» Problem details:
Transcribe exactly the line with "Where should I" and each line that follows it in the listing, down to the last, omitting all pictures.

══ Available records

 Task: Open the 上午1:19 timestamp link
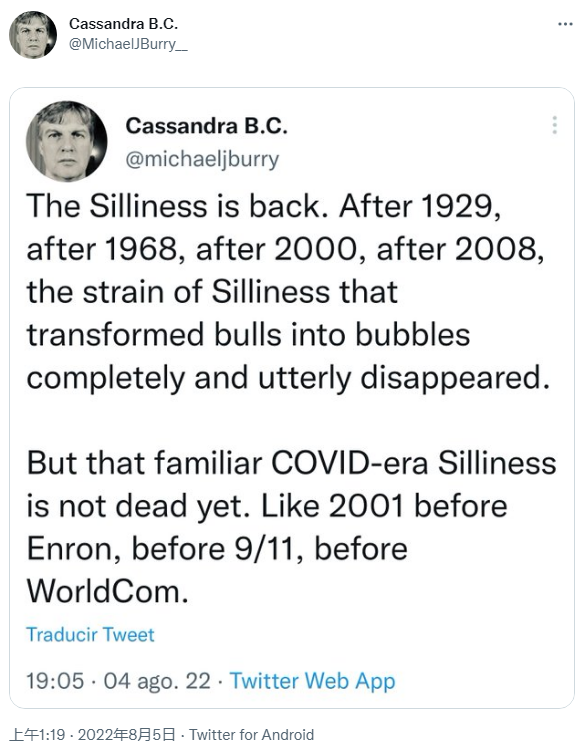[37, 735]
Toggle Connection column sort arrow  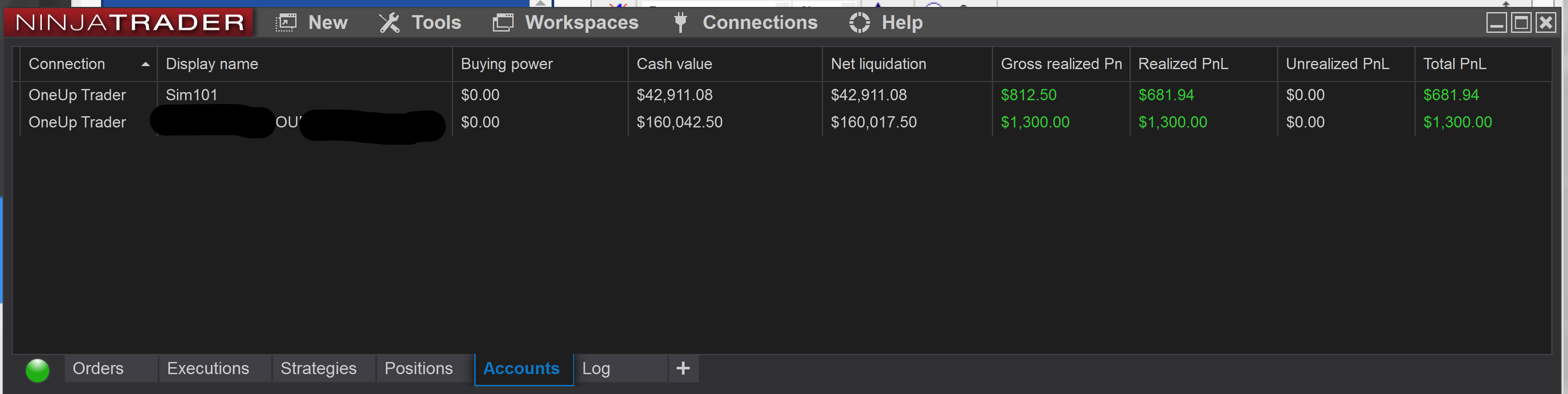click(x=145, y=64)
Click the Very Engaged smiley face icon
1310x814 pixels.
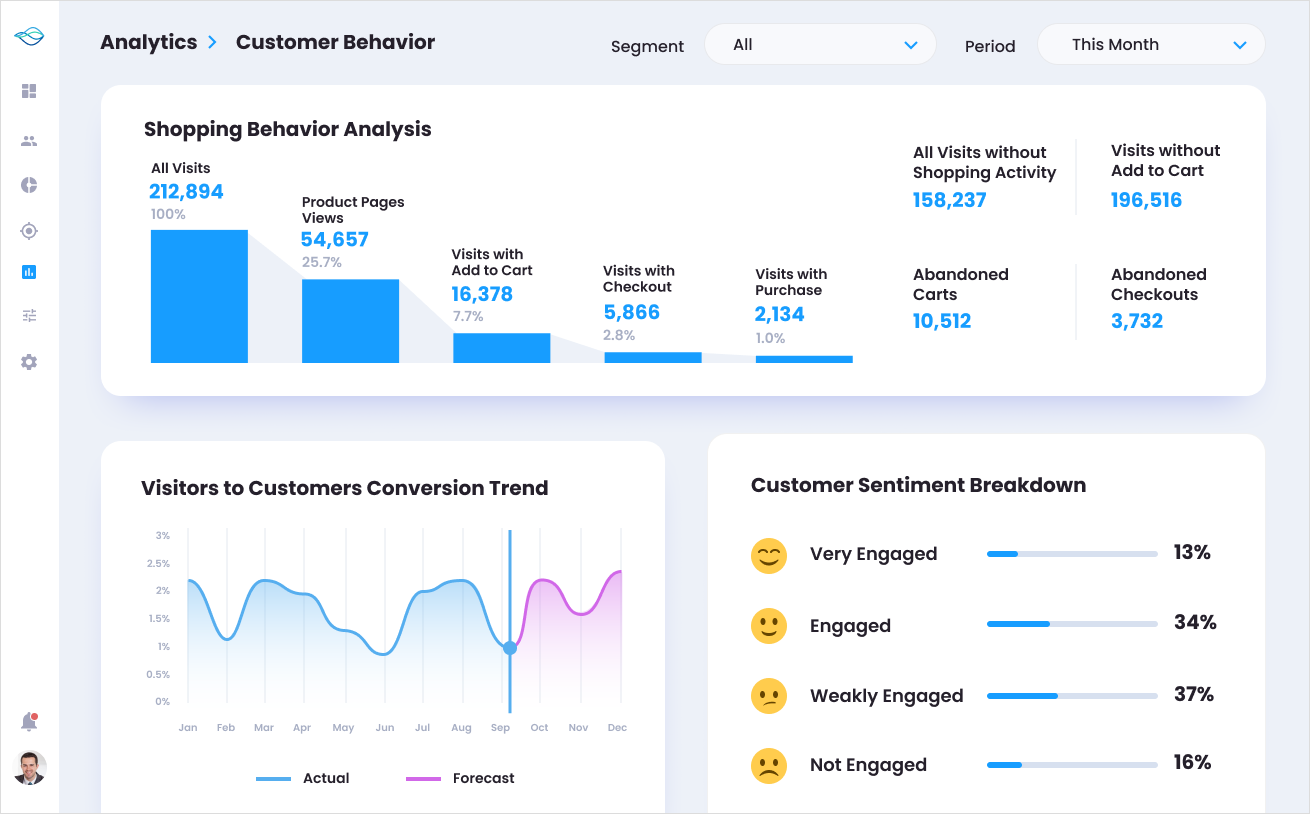tap(768, 555)
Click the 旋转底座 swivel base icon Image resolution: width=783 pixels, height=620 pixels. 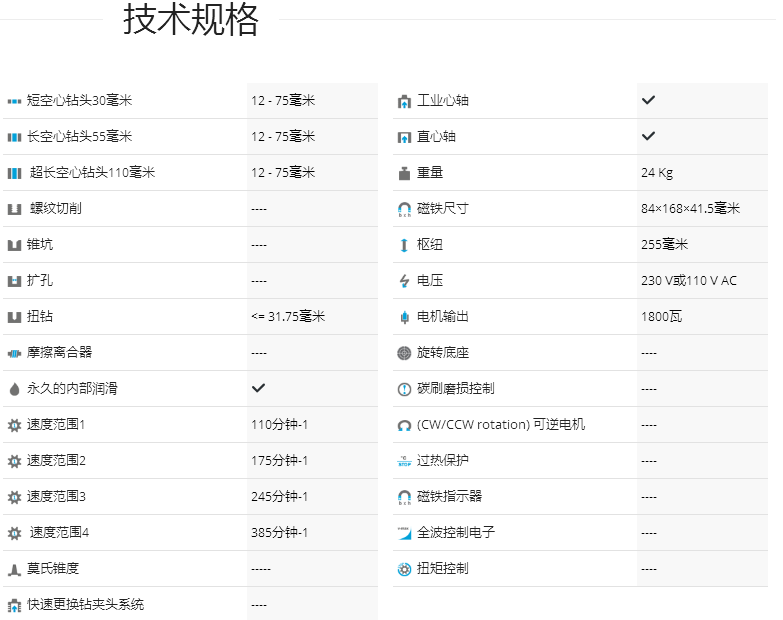tap(404, 353)
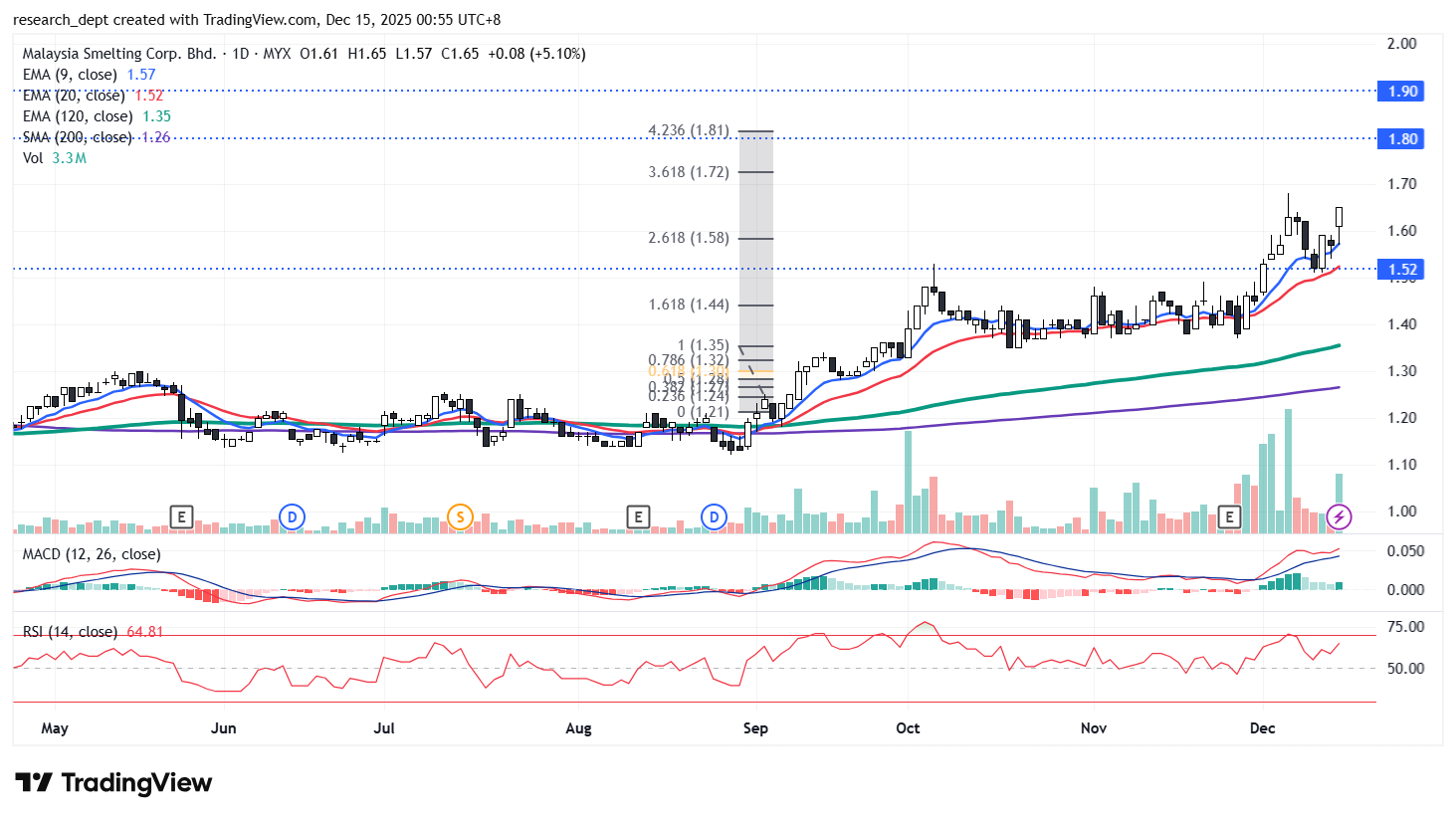1456x820 pixels.
Task: Click the dividend marker in mid-June
Action: coord(292,516)
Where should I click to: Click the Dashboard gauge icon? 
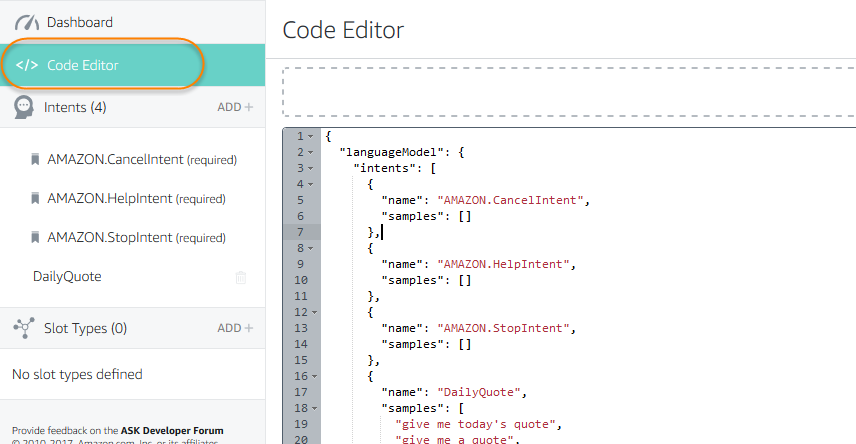click(x=26, y=22)
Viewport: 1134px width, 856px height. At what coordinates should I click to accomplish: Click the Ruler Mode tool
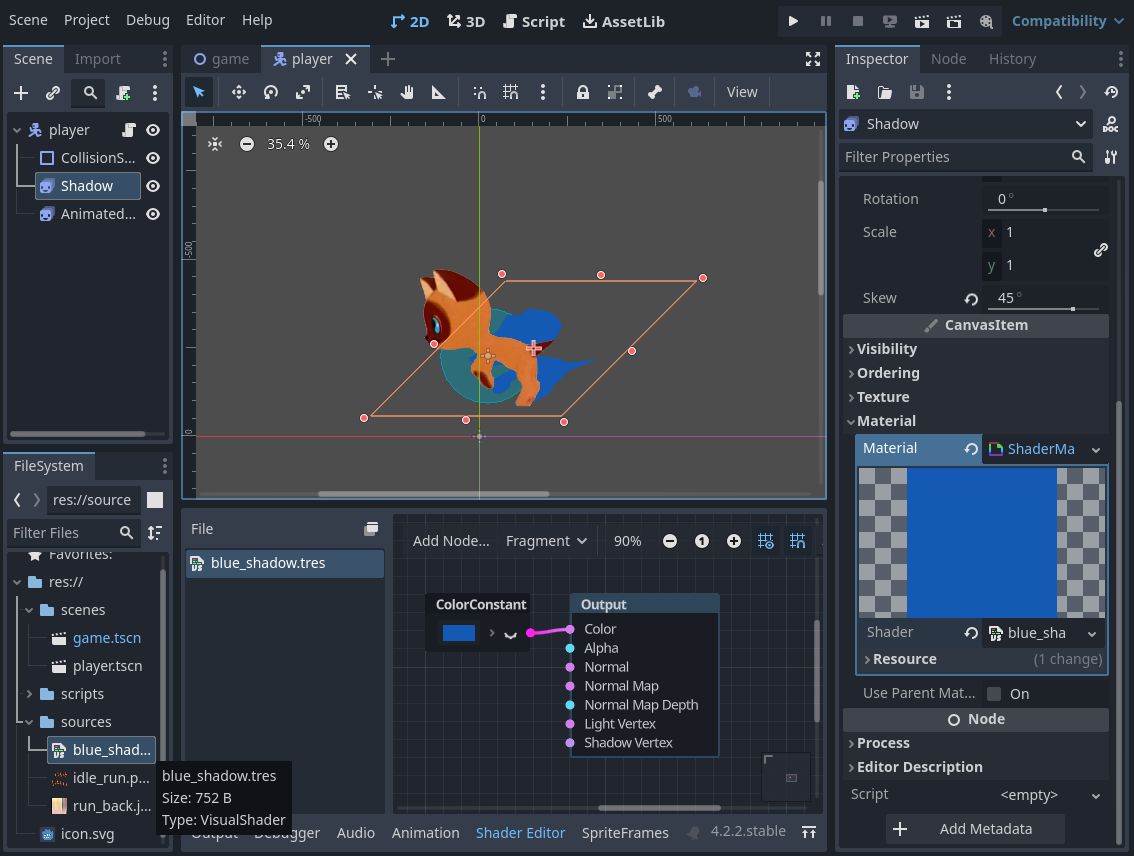point(438,92)
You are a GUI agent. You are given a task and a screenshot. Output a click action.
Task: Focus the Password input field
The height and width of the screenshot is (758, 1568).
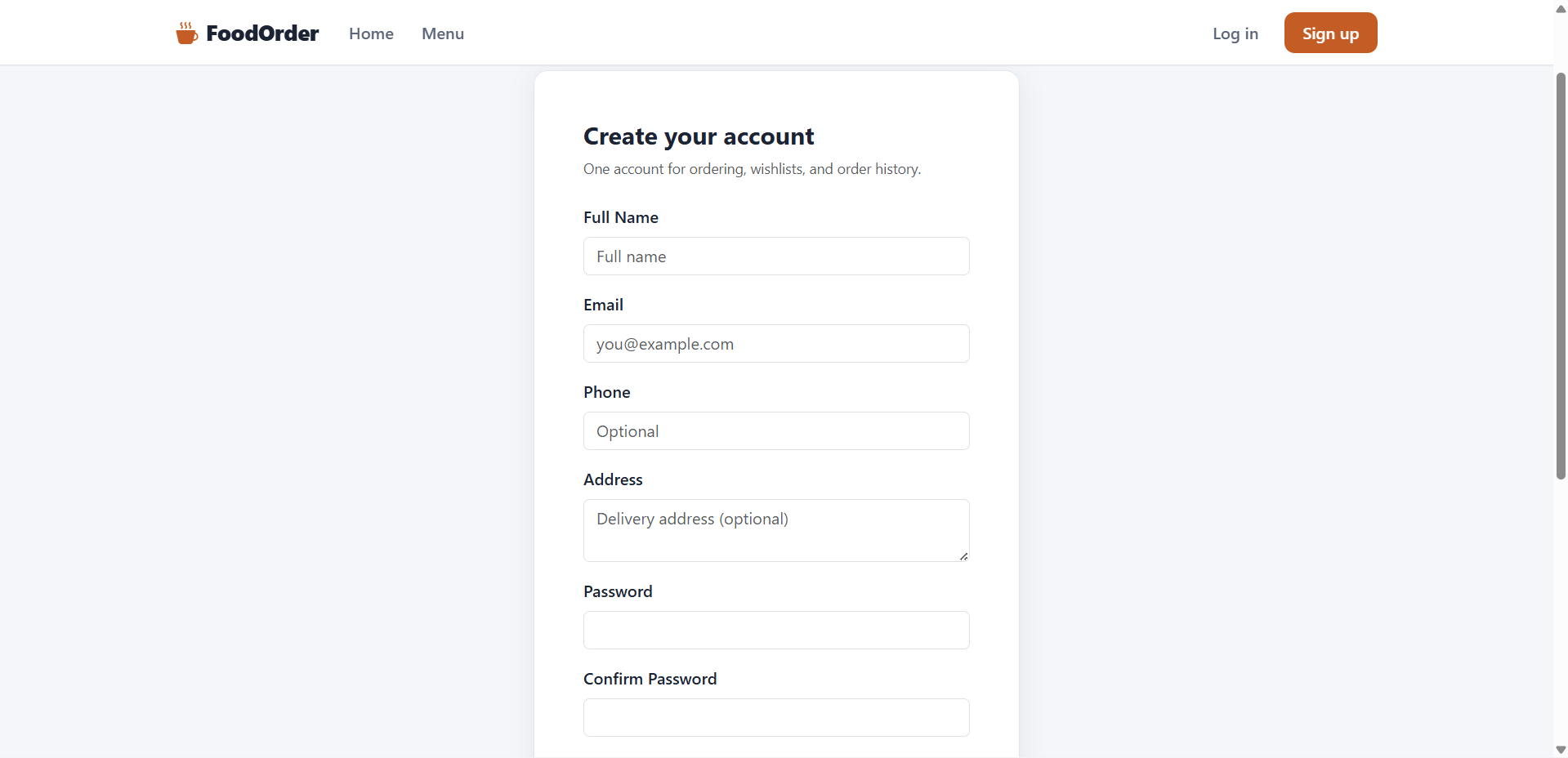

════

» Solution to the problem:
Where should I click to: Click the Dashboard gauge icon? 
click(x=26, y=22)
Viewport: 1134px width, 856px height. At what coordinates should I click to accomplish: Click the Ruler Mode tool
point(438,92)
You are a GUI agent. You are given a task and a screenshot. Output a click action.
Task: Focus the Password input field
The height and width of the screenshot is (758, 1568).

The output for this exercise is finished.